» **GIVEN INSTRUCTION 1**:
List the headlines of the four items in the business news briefs below.
» **GIVEN INSTRUCTION 2**:
Pick up the business news briefs below after their final sentence and keep writing.
-- Begin PROVIDED TEXT --
TAIEX goes into consolidation
The stock market consolidated yesterday after rallying a day earlier, with the TAIEX encountering technical resistance at 7,300 points, dealers said.
Buying rotated to the old economy sector, such as food and financials, to offset selling in select large-cap electronics stocks, which have been hampered by lingering global demand concerns, they said.
The weighted index closed up 9.13 points, or 0.13 percent, at 7,295.46 on turnover of NT$68.24 billion (US$2.27 billion).
Per-capita debt unchanged
The average debt burden for each Taiwanese stood at NT$216,000 as of July 31, the same as the June figure, according to the latest National Debt Clock data.
As of the end of last month, the central government carried a long-term — more than one year — debt of NT$4.8745 trillion and a short-term debt of NT$150 billion. The per-capita national debt was NT$216,000, the National Treasury Agency said yesterday.
Bonds fetch record-low yields
Government bonds rallied after the Ministry of Finance sold 20-year debt at a record-low yield, reflecting demand from banks for the higher returns offered by longer-dated securities.
The ministry sold NT$30 billion of the securities at 1.597 percent.
The yield on the 1.5 percent securities maturing August 2032 dropped 1 basis point to 1.599 percent, according to GRETAI Securities Market.
Acer down on Microsoft tablet
Computer vendor Acer Inc (宏碁) yesterday said that Microsoft Corp’s decision to launch its own tablet in October would have a negative impact on its Windows ecosystem.
-- End PROVIDED TEXT --
-- Begin RECORDED DATA --
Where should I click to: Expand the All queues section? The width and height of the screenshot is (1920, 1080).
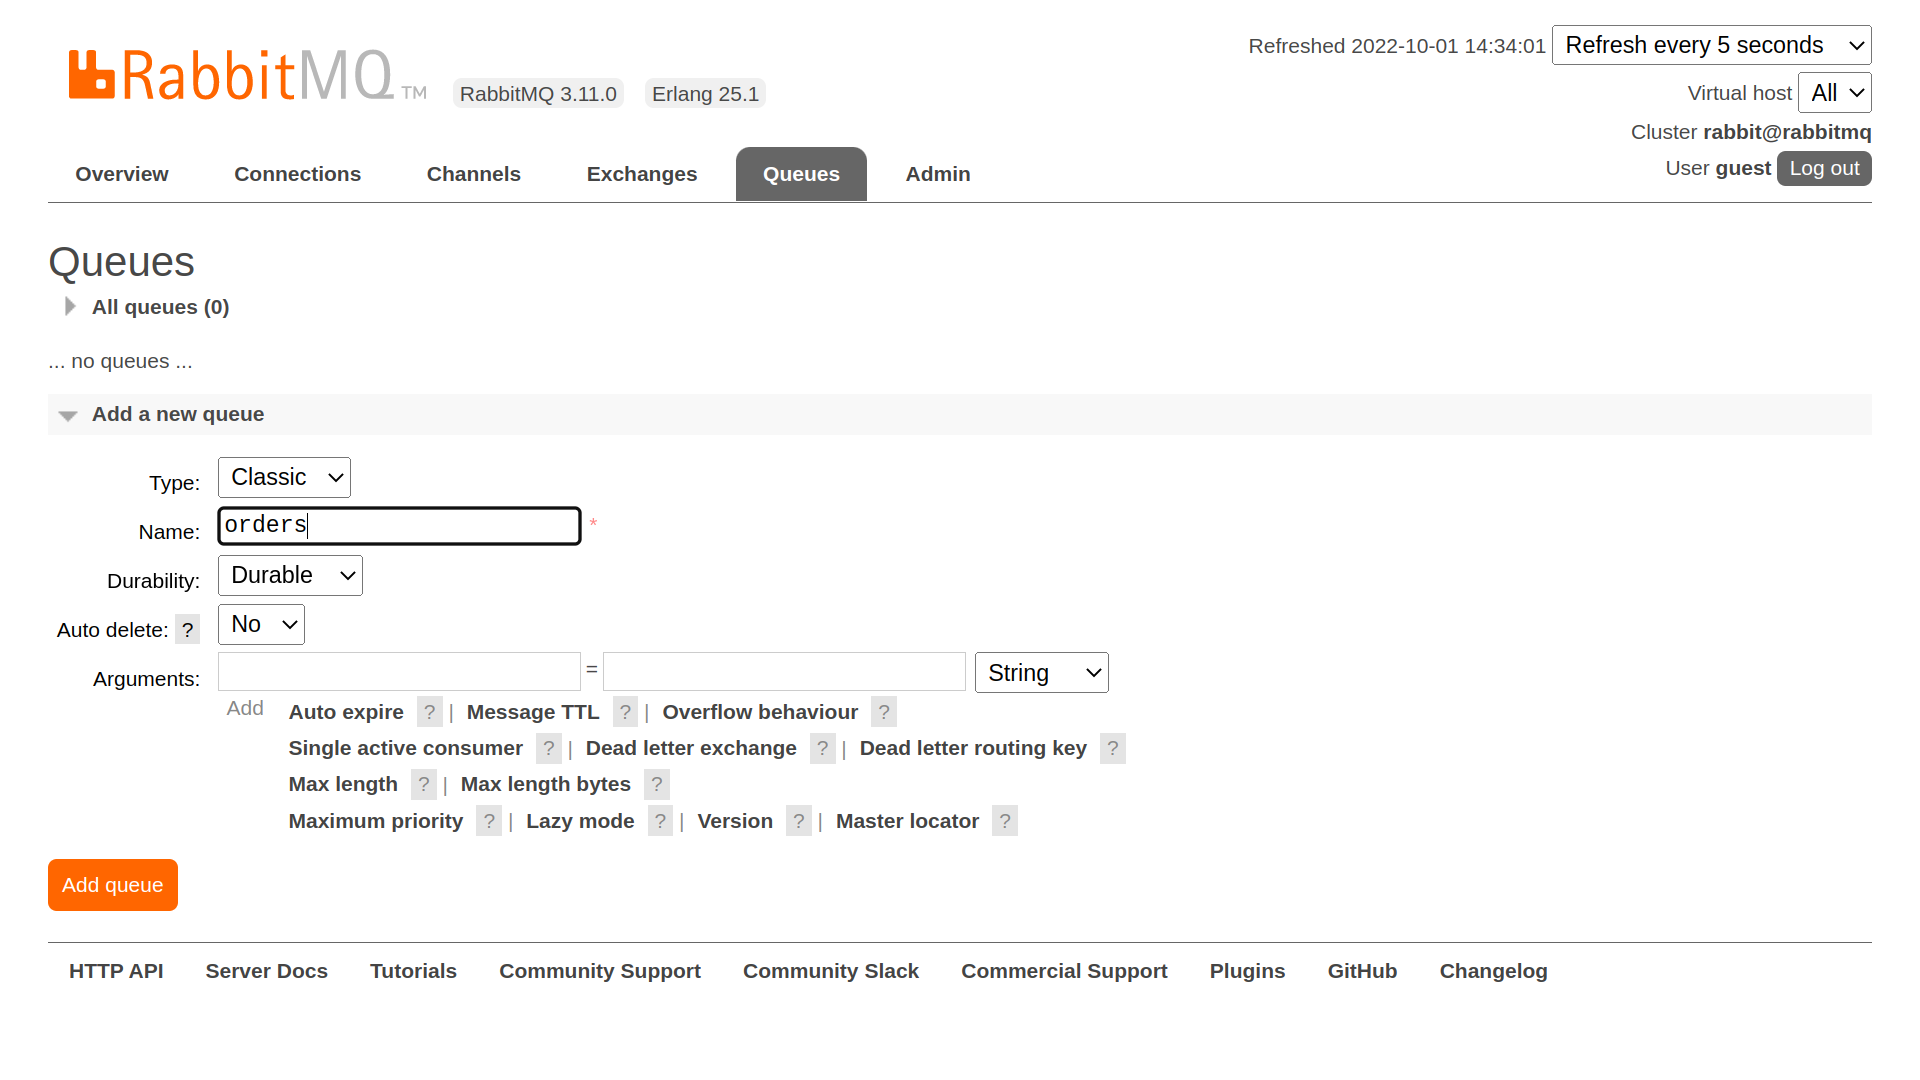point(160,307)
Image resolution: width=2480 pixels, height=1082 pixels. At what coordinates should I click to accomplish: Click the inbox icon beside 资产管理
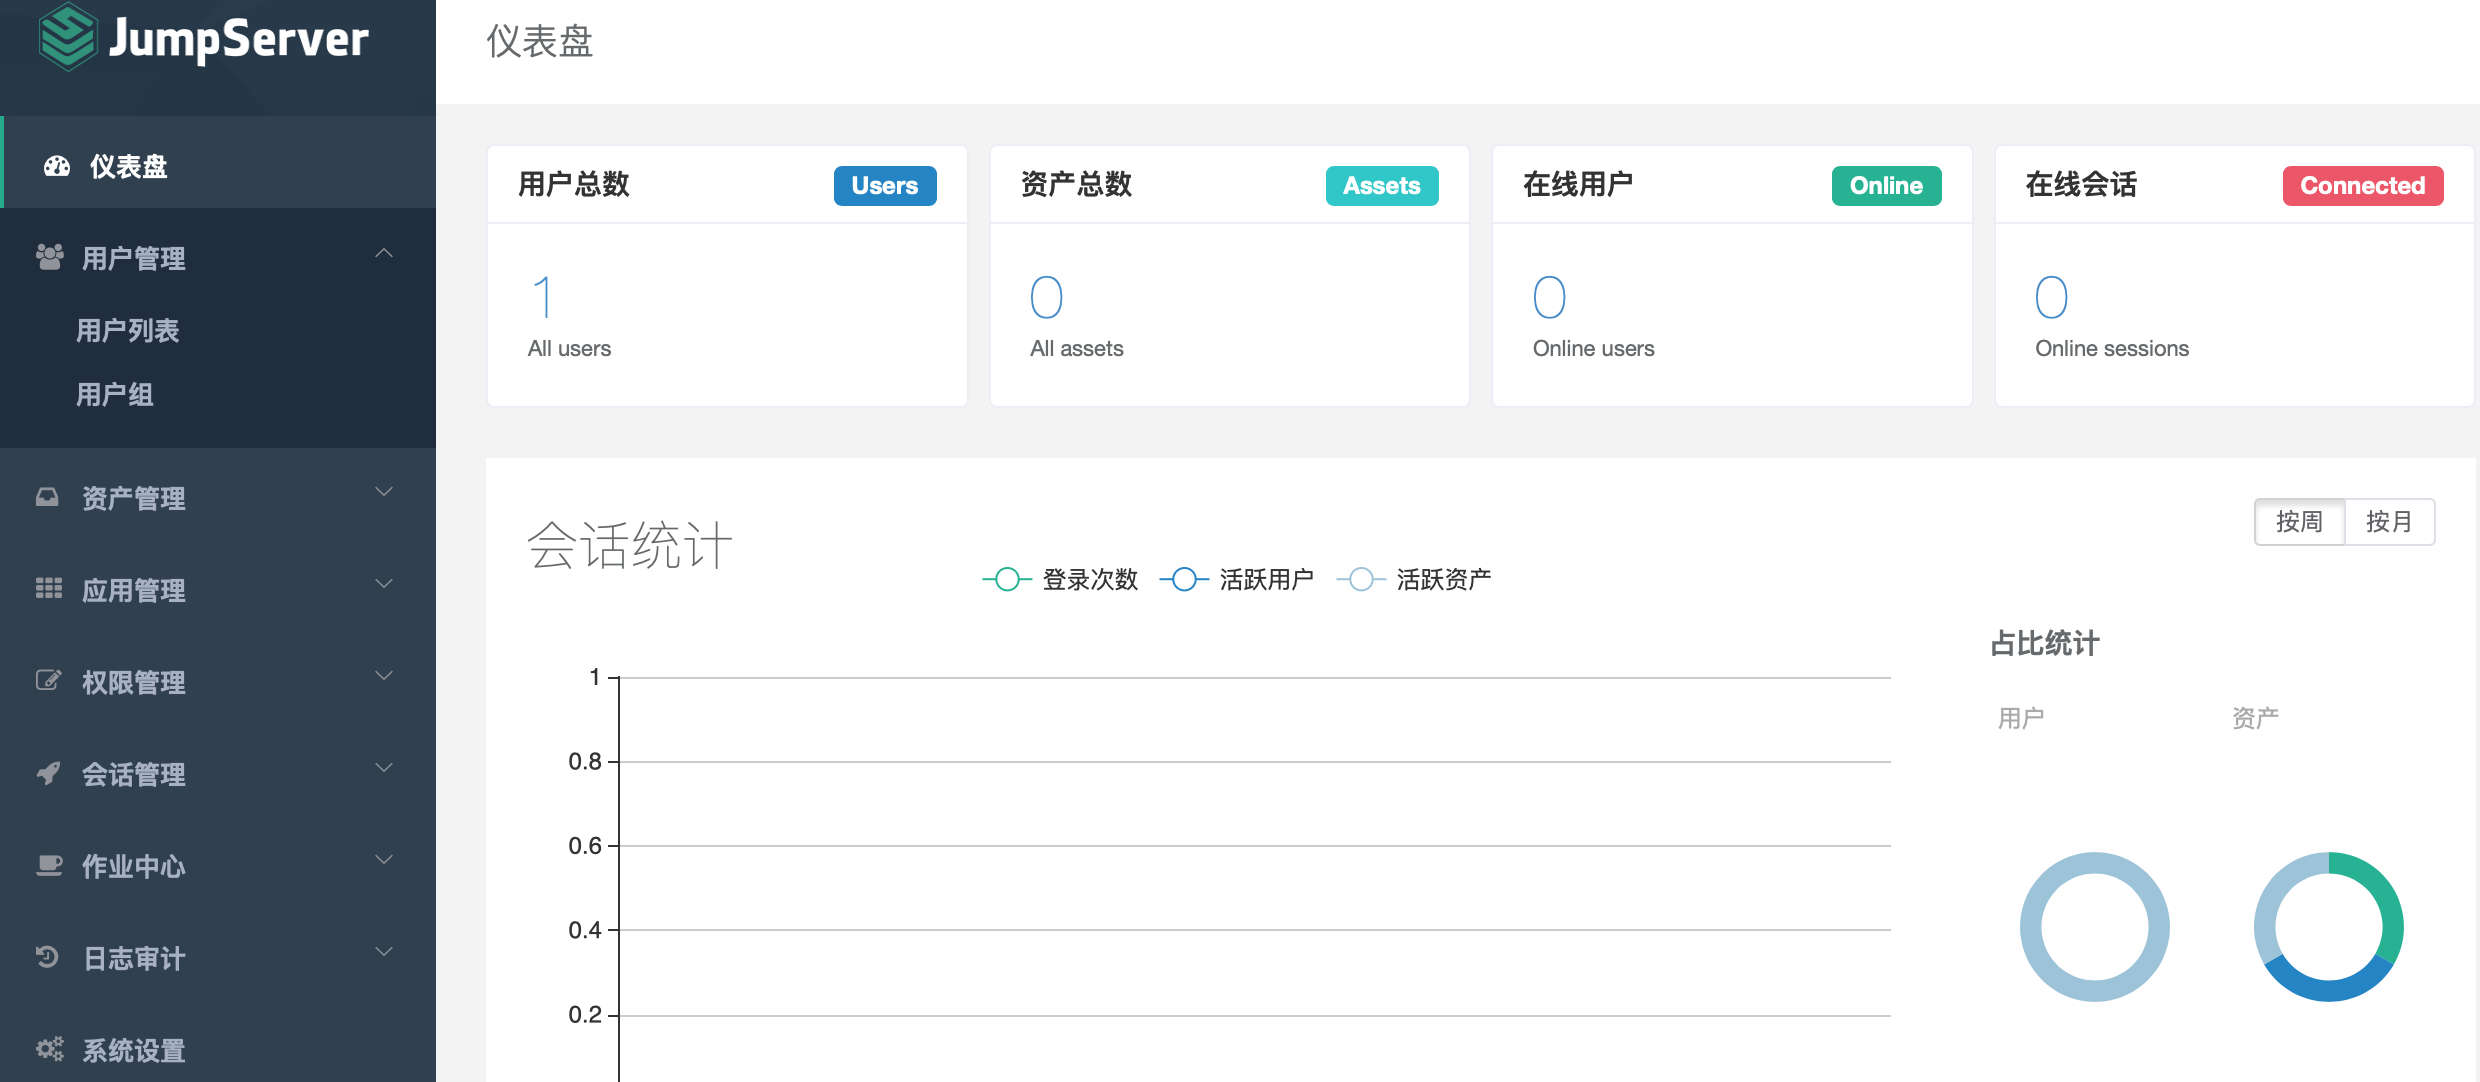tap(47, 497)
-- End RECORDED DATA --
» **EXERCISE ANSWER 1**:
- TAIEX goes into consolidation
- Per-capita debt unchanged
- Bonds fetch record-low yields
- Acer down on Microsoft tablet

» **EXERCISE ANSWER 2**:
“Of course, we discussed the situation internally after Microsoft unveiled its ‘Surface’ tablet, and we think the impact will be negative because Microsoft cannot clearly define what its strategy is,” Acer spokesman Henry Wang (汪島雄) said.
The Financial Times reported yesterday that Acer chairman Wang Jeng-tang (王振堂) had asked the software giant to “think twice” because other PC brands might react negatively to the idea.
China Steel profit plummets
China Steel Corp (中鋼) said yesterday its pretax profit fell sharply last month from June, when it recorded large returns from its non-core business investments.
Last month, China Steel posted NT$705 million in (US$23.5 million) in pretax profit, down 38.33 percent from June and 65.91 percent lower from a year earlier.
The steelmaker registered NT$18.11 billion in sales, up 3.39 percent from June, but down 12.41 percent year-on-year.
In the first seven months of this year, China Steel posted NT$2.63 billion in pretax profit, or NT$0.17 per share, on sales of NT$128.79 billion.
Catcher sales decline 6.8%
Metal casing manufacturer Catcher Technology Co (可成科技) said on Monday that revenues declined last month because of weak handset casing shipment and delayed notebook casing demand.
Catcher said consolidated revenue was NT$3.1 billion last month, down 7.08 percent from NT$3.33 billion in June and 6.81 percent from NT$3.32 billion a year earlier.
In the first seven months of the year, accumulated revenue totaled NT$21.4 billion, up 10.77 percent from NT$19.32 billion the year before.
NT dollar edges up
The New Taiwan dollar gained ground yesterday against the US dollar, adding NT$0.005 to close at NT$29.955 on turnover of US$649 million.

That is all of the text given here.